Oregon’s new plan will extend new protections for unmanaged forage fish, including more restrictive fishing regulations, harvest limits, and better tracking and monitoring from the coast to three miles offshore. Similar protections were established earlier this year for adjacent federal waters, which are located three or more miles offshore.
This forage fish plan will link Oregon’s waters with federal offshore waters, stitching together protections of the marine food web along the entire West Coast, according to Dr. Caren Braby, manager of ODFW’s Marine Resources Program, who briefed the Commission on the plan.
Additionally, the Commission delayed making a decision on two “Welcome to Hunt” Access and Habitat projects on privately owned land in Northeast Oregon One project would provide three years of hunter access to 13,440 acres of private forest land in the Desolation Wildlife Management Unit. The other would provide five years of hunter access to more than 250,000 acres in the Grand Ronde and John Day watersheds managed by Hancock Forest Management. Commissioners asked staff to come back with more information before making a decision.
In other business, the Commission:
- Appointed Marc Thalacker of Terrebonne, Ore., to the Fish Screening Task Force. Thalacker is manager of the Three Sisters Irrigation District.
- Directed staff to pursue a pilot program for use of single passenger electric mobility devices and to look into developing controlled hunts specifically for disabled hunters.
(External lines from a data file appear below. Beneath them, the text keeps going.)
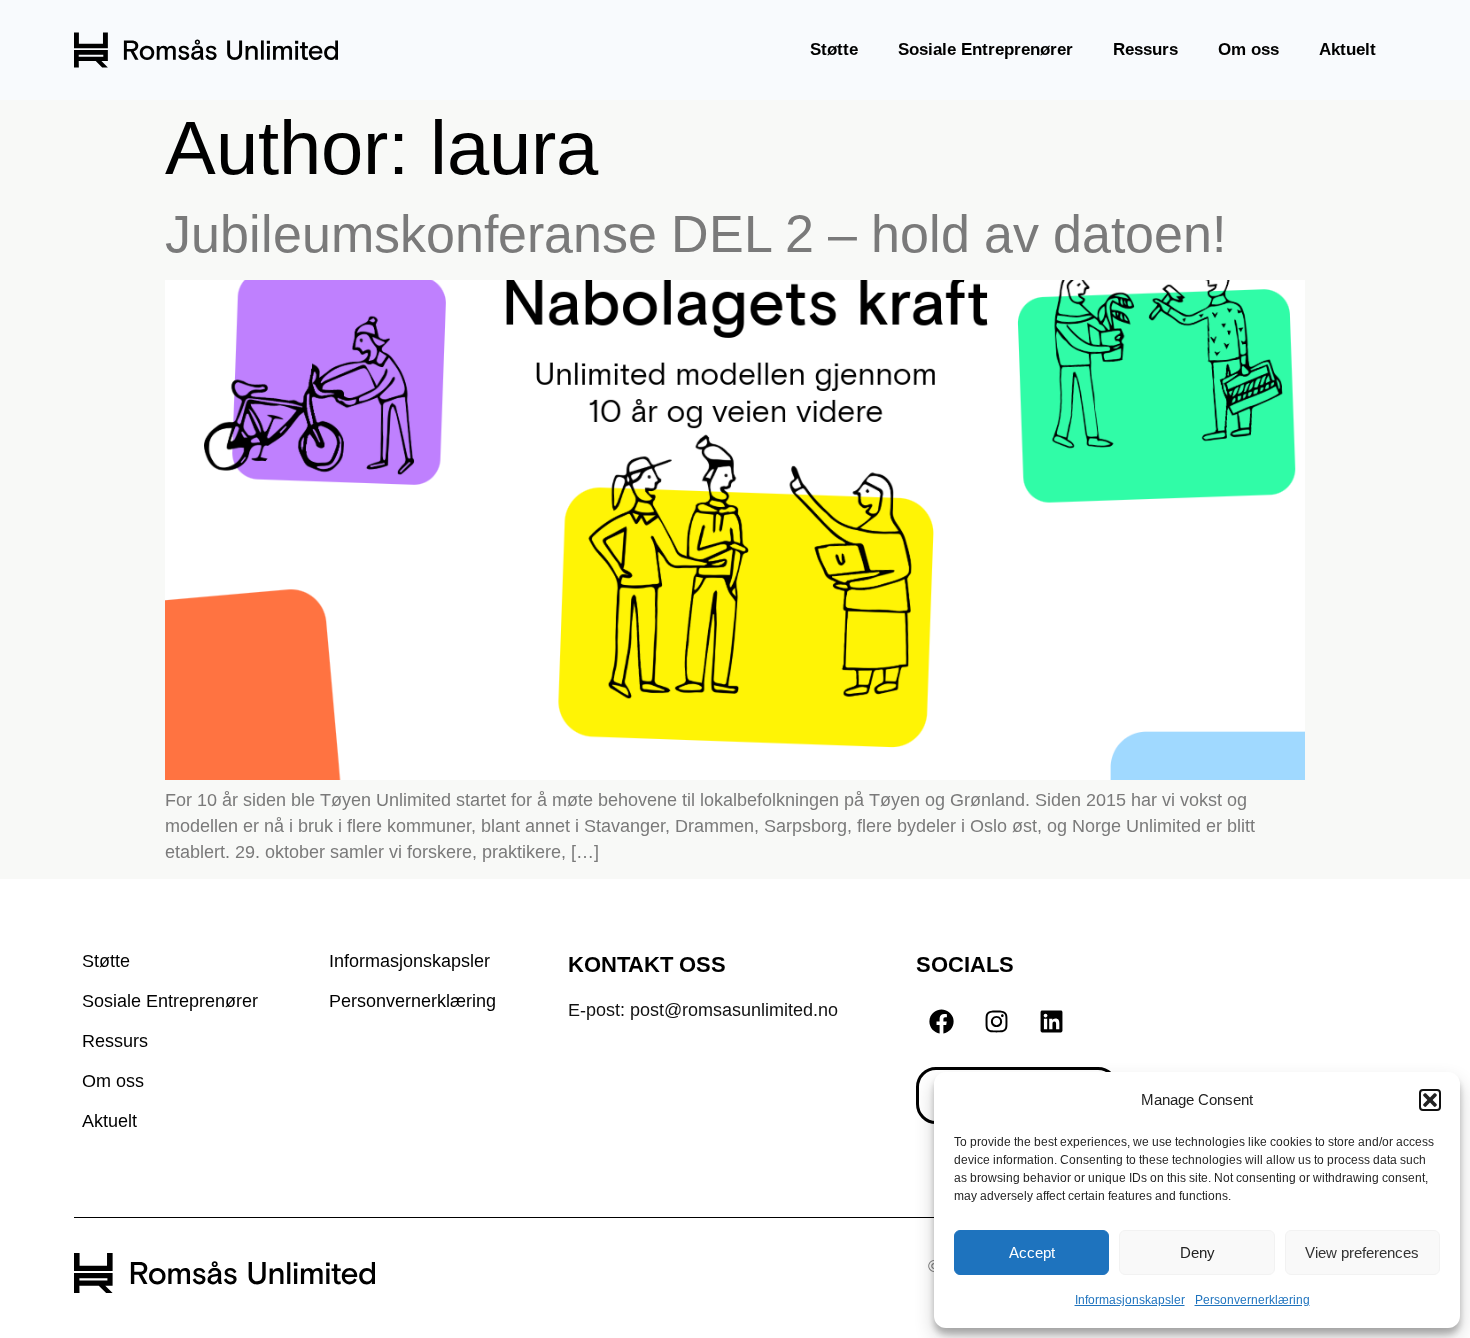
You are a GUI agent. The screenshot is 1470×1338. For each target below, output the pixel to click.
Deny (1197, 1252)
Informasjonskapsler (1130, 1300)
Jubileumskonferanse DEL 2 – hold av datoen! (695, 234)
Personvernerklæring (1252, 1300)
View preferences (1362, 1252)
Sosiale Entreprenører (985, 49)
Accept (1032, 1252)
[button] (1430, 1100)
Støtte (834, 49)
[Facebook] (941, 1022)
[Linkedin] (1051, 1022)
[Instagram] (996, 1022)
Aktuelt (1347, 49)
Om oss (1248, 49)
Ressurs (1145, 49)
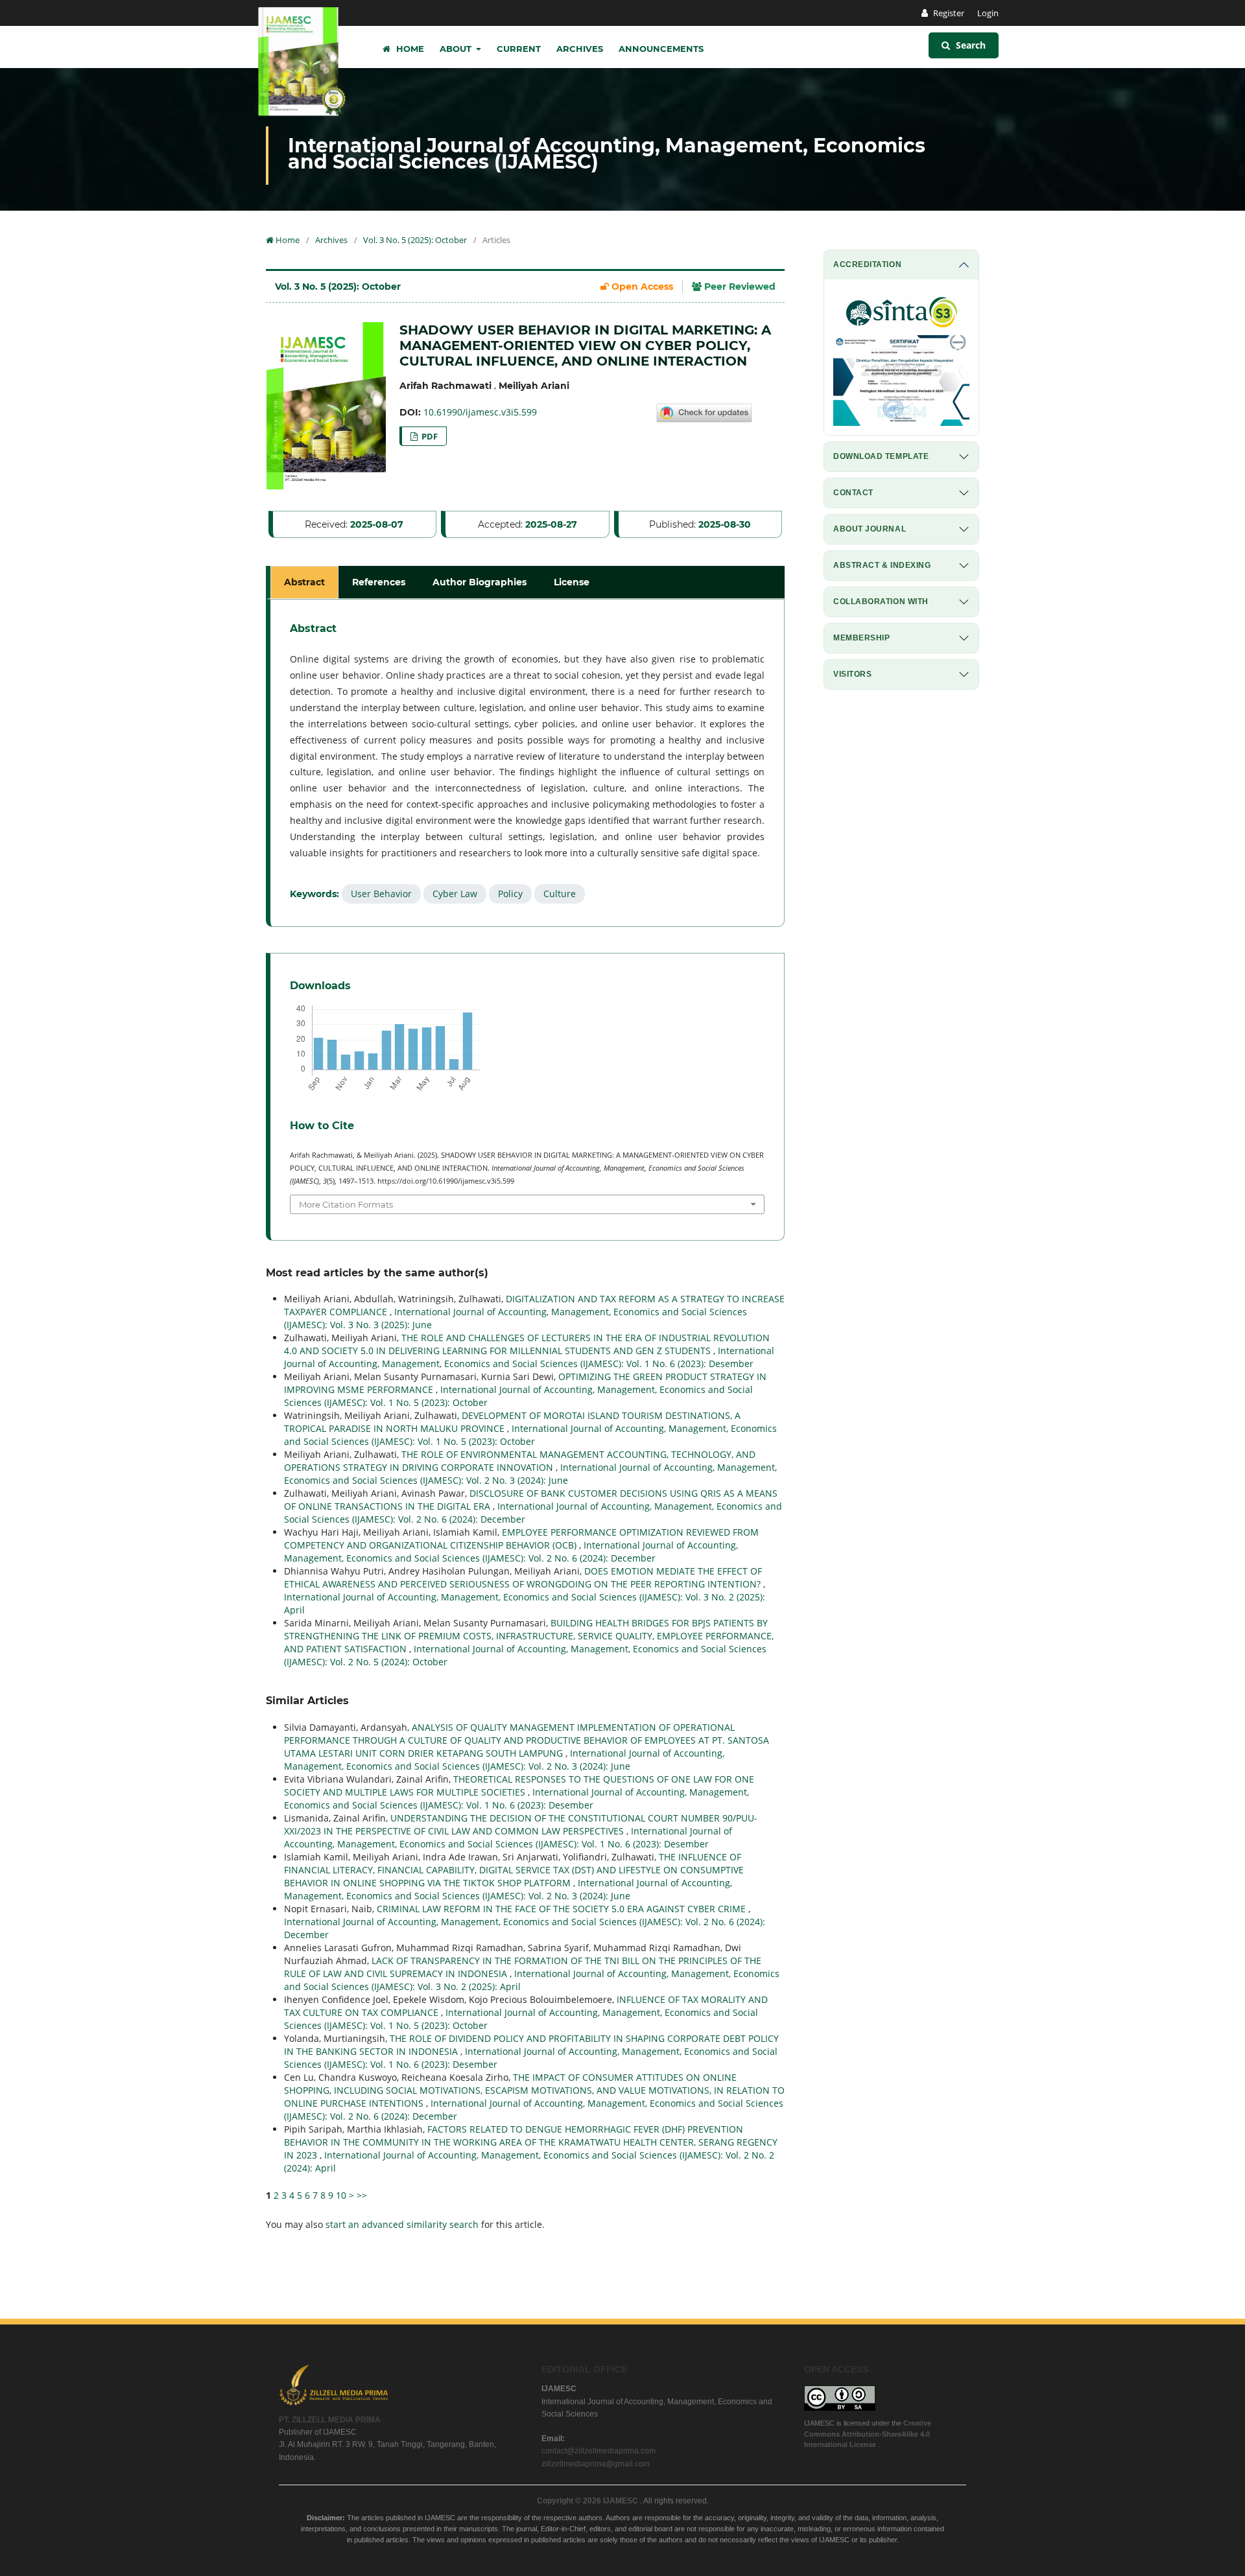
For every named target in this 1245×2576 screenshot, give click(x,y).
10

The Commission also endorsed proposed administrative changes to the Disabilities Hunting and Fishing Permit (DHFP) recommended by a work group of staff, disabled hunters, law enforcement and members of hunting organizations. Administrative changes include greater emphasis on permanent disabilities, clarification of DHFP bag limits, highlight DHFP rules and opportunities in Oregon’s hunting and fishing regulations, and incorporate disability status on license documents.
- Accepted a petition from several conservation groups to consider reclassifying the marbled murrelet from threatened to endangered under the Oregon Endangered Species Act. The Commission directed ODFW staff to complete a biological analysis of the bird to determine whether reclassification is warranted.
- Reviewed the 2016 Oregon Conservation Strategy, including a live demonstration of the document at OregonConservationStrategy.
org. The Strategy is a statewide, voluntary, science-based approach to conserving Oregon’s native fish and wildlife and their habitats. The U.S. Fish and Wildlife Service approved the document in August.
The Commission is the policy-making body for fish and wildlife issues in Oregon and usually meets monthly. Its next meeting is scheduled for Oct. 7 in La Grande.